Stocks of ECSM have been known to be in decline since the mid 1970’s, and into the late 1980’s, where in 1989, 653tonnes of Spanish were recorded.  Further decline was identified in 1995 where 351 tonnes of Spanish mackerel were landed by industry. There have been rises and falls recorded along the way in ECSM for the past 20years which have identified stock status and applicable catch rates by industry. This has been consistent and continual research in conjunction with industry, but such has not been the case with the recreational sector.

At the very best, previous research into the impact of recreational fishing on the stocks of ECSM, could best be described as ad-hoc until more recent times, and any previous decisions regarding controls, such as bag limits, to limit these impacts were based more on compliance issues, than the actual catch rates.

Any future research and monitoring of ECSM must be continual. It must be inclusive of all users. It must be timely and meaningful; reporting state trends as well as local and seasonal events.


There are a lot of concerned users out there that feel that there is data within the fishery that is not being captured. And it needs to be.

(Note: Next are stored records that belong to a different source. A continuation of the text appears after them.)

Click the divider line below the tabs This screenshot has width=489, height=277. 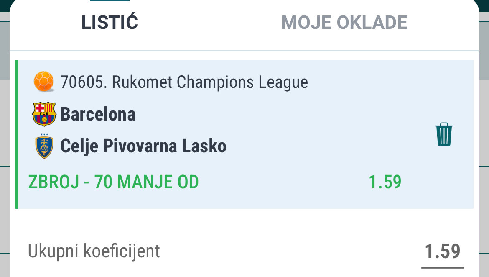point(245,51)
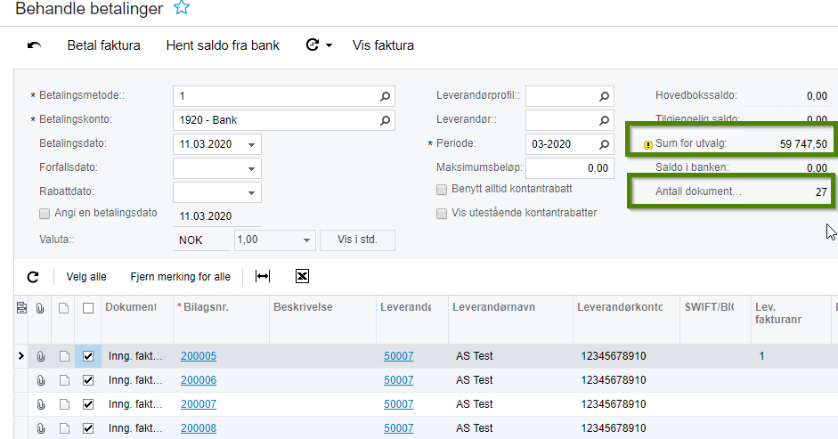This screenshot has width=838, height=439.
Task: Click the favorite star next to page title
Action: [x=182, y=9]
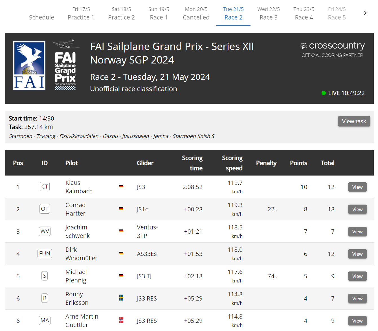The image size is (378, 331).
Task: View Conrad Hartter's race details
Action: tap(357, 209)
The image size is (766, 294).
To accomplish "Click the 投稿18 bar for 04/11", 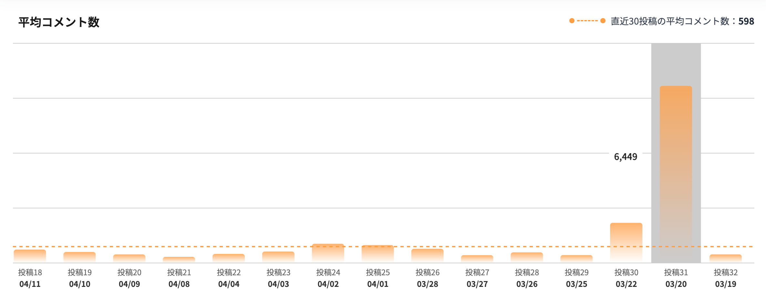I will [x=30, y=256].
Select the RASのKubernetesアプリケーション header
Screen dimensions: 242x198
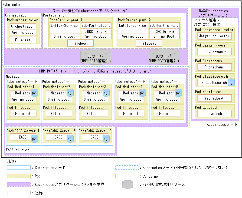(213, 12)
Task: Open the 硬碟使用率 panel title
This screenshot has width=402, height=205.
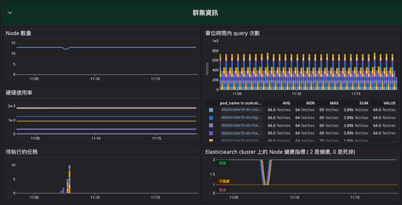Action: tap(19, 92)
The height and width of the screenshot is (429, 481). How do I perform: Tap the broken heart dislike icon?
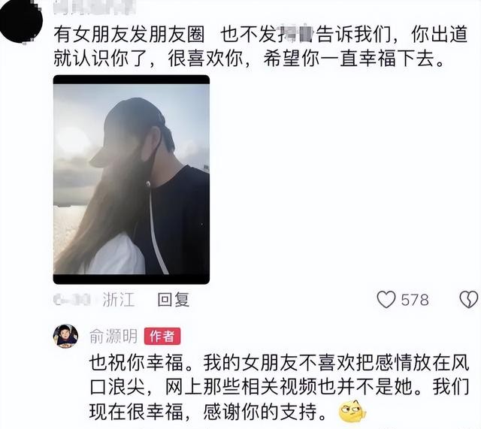469,299
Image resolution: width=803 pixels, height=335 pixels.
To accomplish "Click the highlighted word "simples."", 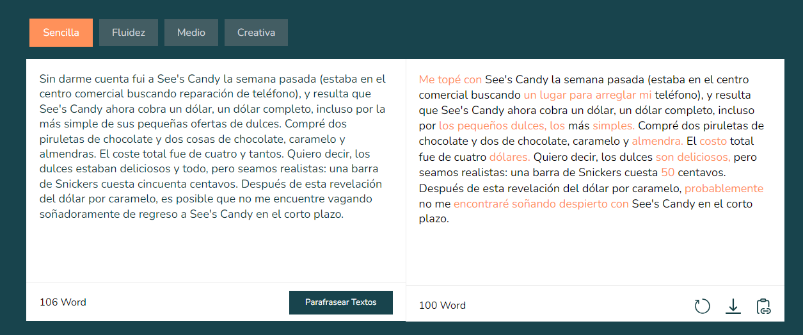I will click(x=614, y=126).
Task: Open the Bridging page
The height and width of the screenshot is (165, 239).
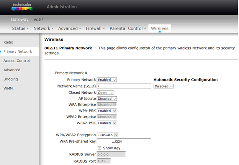Action: tap(11, 79)
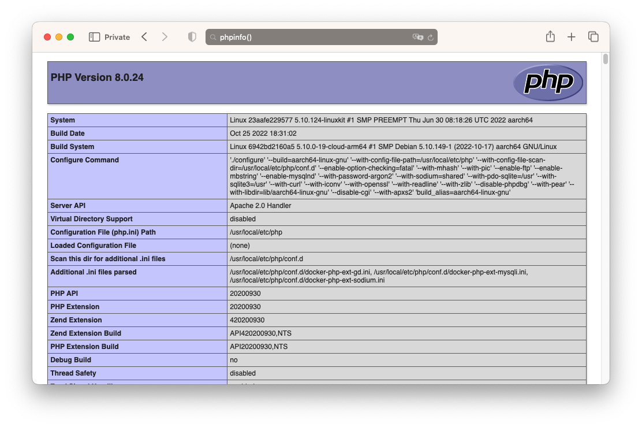Click the magnifier icon in address bar

click(213, 38)
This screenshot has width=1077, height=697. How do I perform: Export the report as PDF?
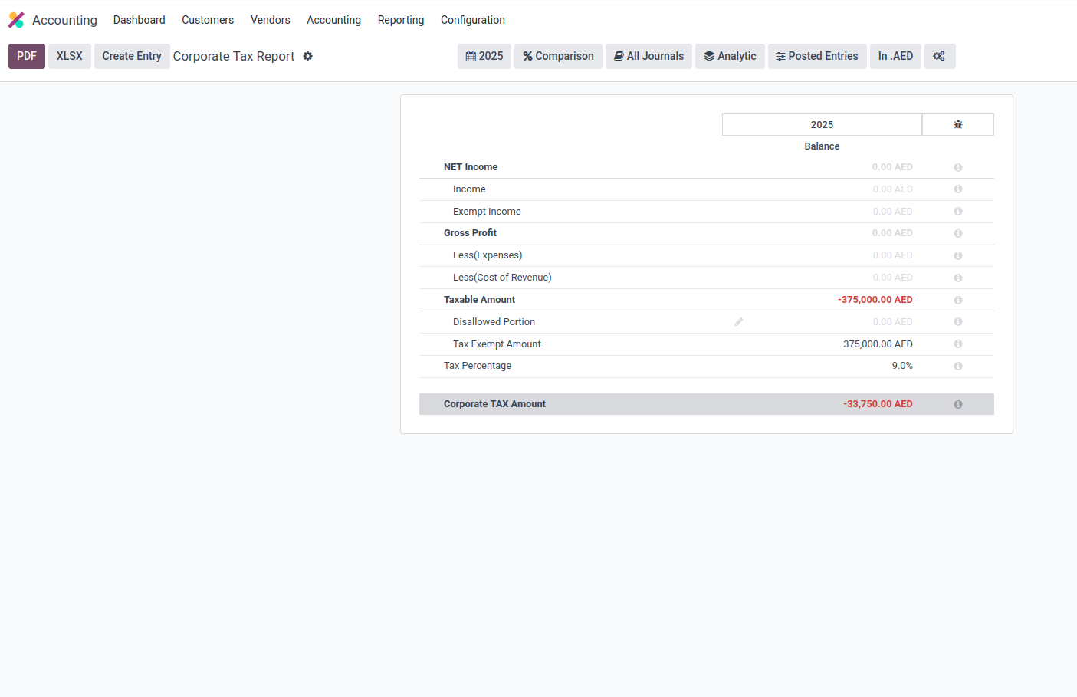coord(27,56)
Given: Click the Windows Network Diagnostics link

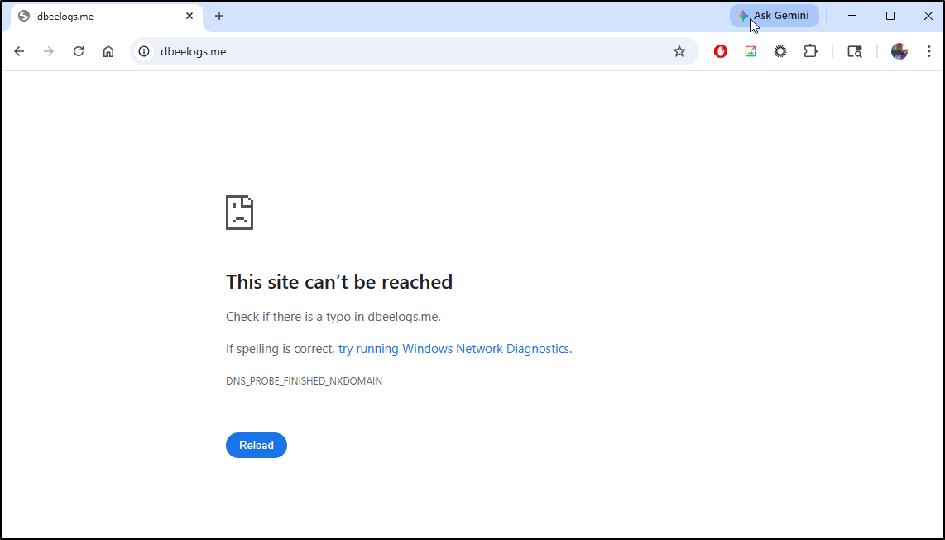Looking at the screenshot, I should tap(453, 349).
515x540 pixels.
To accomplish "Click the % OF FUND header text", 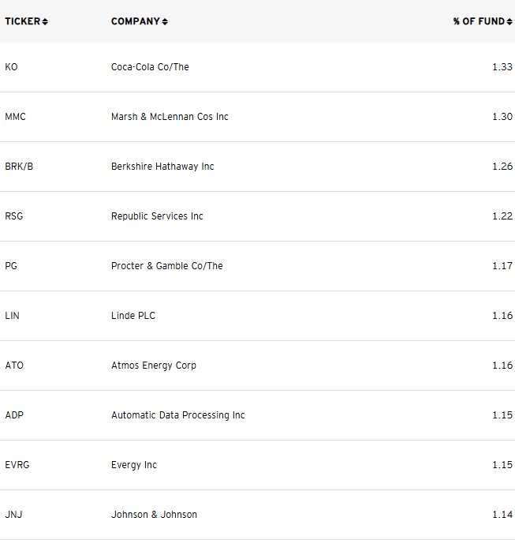I will (x=479, y=21).
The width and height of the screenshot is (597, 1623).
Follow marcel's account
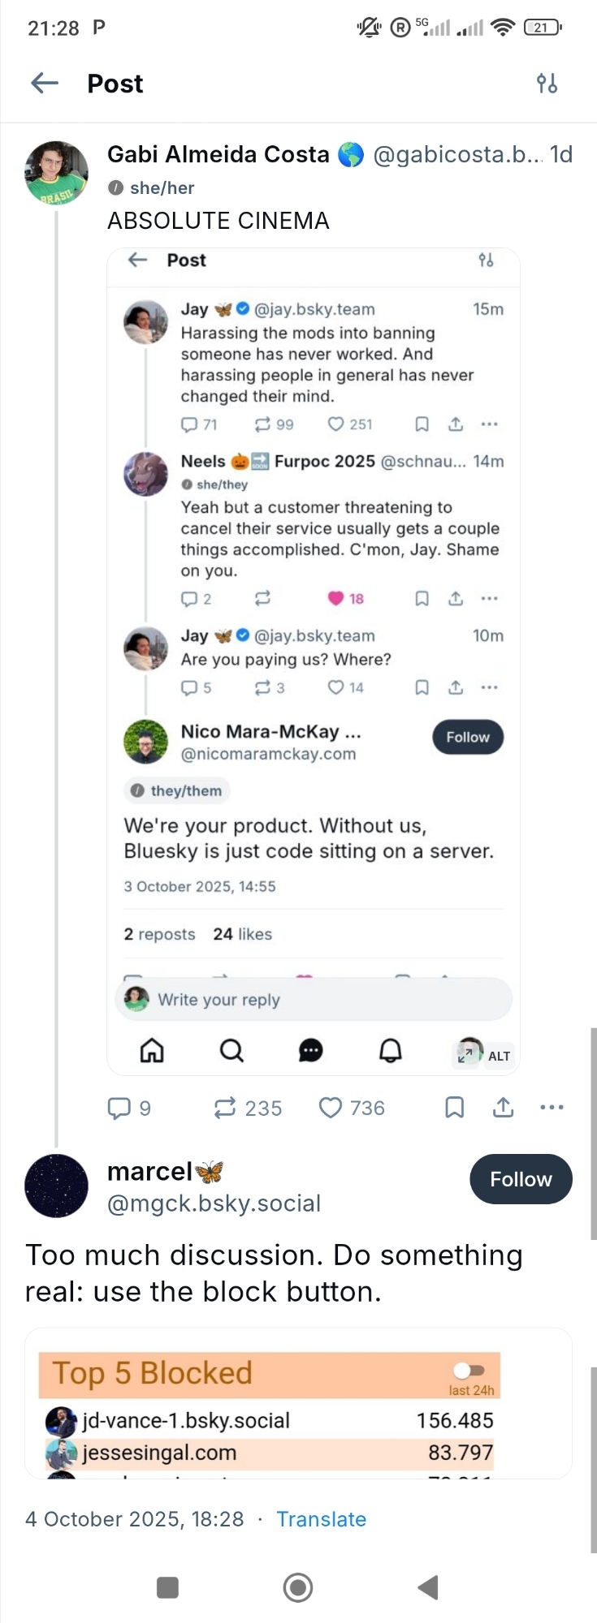[x=521, y=1179]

Recreational fishers need, and are seeking that level, of certainty. They deserve it.

So where does this leave the ECSM and the fishery that has built up around them?

Discussions regarding the plight of these fish and the fishery itself need to be robust and forthright. Science tells us that the fishery is in dire need  of help which is a blight on past management regimes and the governance of former governments. Some management changes to ensure the overall pattern of movement, and the maintenance of local fish stocks are obvious. Others, such as the robustness and financial viability of those within the fishery, or who rely on a robust fishery, are more complex.

I urge all fishers to become involved.

Sharked!!!! A common occurrence these days.

Sharked!!!! A common occurrence these days.